[Start of Attachment]

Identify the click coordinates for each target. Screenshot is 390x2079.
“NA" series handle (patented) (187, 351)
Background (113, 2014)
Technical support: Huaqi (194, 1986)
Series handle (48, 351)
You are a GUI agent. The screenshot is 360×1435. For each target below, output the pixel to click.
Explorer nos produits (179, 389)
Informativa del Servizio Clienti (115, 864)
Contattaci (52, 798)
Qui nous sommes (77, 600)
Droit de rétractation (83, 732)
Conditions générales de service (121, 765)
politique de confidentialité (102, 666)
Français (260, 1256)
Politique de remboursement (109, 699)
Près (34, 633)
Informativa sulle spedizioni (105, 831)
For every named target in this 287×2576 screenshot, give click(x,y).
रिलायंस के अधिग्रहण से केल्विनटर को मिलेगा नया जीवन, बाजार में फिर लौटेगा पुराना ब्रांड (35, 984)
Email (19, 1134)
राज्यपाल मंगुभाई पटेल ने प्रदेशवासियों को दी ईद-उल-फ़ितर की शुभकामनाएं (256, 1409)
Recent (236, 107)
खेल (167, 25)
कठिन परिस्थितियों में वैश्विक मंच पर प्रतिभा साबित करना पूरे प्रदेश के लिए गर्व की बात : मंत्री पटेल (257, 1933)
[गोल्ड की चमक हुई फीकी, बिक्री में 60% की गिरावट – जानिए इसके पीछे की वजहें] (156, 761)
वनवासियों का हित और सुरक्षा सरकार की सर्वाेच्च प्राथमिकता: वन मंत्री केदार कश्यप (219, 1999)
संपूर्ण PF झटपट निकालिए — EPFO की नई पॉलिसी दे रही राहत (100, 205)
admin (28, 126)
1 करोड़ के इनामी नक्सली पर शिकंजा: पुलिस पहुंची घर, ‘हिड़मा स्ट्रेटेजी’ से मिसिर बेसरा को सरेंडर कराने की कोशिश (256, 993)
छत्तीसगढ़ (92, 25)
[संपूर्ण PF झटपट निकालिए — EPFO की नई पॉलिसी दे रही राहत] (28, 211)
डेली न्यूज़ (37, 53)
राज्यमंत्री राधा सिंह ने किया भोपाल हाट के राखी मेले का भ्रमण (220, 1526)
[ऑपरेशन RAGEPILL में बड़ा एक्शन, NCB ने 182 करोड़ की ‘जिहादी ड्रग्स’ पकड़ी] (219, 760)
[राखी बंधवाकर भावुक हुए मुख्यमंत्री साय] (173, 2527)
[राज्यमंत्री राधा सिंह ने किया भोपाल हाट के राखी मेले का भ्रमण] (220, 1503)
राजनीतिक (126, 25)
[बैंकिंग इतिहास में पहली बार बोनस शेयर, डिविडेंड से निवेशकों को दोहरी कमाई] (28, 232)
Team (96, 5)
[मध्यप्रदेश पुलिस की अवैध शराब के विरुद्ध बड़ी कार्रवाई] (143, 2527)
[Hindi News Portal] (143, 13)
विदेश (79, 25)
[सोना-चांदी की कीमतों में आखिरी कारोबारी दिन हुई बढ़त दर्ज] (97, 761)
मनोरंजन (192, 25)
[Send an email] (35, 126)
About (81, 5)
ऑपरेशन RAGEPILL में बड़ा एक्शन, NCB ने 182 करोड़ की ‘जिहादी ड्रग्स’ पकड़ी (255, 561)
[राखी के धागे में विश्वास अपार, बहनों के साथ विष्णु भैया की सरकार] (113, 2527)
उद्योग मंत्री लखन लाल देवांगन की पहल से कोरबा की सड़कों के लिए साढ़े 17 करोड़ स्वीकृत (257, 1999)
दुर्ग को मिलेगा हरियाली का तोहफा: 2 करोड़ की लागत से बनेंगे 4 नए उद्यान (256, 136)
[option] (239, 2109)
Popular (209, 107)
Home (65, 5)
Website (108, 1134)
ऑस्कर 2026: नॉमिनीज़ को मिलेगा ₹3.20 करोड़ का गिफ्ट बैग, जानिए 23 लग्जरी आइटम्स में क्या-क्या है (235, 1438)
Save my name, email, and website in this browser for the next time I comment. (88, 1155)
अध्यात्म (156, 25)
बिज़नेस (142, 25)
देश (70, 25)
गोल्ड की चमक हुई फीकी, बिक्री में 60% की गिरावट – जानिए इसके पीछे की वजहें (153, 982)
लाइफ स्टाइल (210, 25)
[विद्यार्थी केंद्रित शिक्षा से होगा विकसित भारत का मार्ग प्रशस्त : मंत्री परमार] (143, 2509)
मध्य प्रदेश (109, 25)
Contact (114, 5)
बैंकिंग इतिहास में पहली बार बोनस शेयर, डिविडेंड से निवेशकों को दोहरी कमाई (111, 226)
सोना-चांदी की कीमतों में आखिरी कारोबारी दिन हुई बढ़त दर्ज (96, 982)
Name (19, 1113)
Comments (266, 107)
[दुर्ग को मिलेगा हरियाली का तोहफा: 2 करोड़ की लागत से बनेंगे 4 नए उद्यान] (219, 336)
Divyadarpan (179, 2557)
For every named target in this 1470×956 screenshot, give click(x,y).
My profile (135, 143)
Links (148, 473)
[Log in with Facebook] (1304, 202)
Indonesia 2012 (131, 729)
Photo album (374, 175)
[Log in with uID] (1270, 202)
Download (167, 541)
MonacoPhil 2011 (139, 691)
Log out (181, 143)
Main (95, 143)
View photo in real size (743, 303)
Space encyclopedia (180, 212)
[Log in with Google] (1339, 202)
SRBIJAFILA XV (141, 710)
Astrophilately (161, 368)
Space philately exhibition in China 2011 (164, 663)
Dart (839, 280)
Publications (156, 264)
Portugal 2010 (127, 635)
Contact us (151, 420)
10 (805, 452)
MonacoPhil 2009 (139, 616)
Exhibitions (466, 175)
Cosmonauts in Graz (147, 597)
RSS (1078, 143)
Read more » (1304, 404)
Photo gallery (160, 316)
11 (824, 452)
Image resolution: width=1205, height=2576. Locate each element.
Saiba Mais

[End of Attachment]

Goal of the exercise
Each line from the start of the records through the line holding "For every named target in this 287×2576" must be returned exactly; nothing else belongs in the answer.

Final answer
Identify the click coordinates for each target. Screenshot is 390x2079.
“NA" series handle (patented) (187, 351)
Background (113, 2014)
Technical support: Huaqi (194, 1986)
Series handle (48, 351)
You are a GUI agent. The screenshot is 360×1435. For each target below, output the pixel to click.
Explorer nos produits (179, 389)
Informativa del Servizio Clienti (115, 864)
Contattaci (52, 798)
Qui nous sommes (77, 600)
Droit de rétractation (83, 732)
Conditions générales de service (121, 765)
politique de confidentialité (102, 666)
Français (260, 1256)
Politique de remboursement (109, 699)
Près (34, 633)
Informativa sulle spedizioni (105, 831)
For every named target in this 287×2576 screenshot, give click(x,y).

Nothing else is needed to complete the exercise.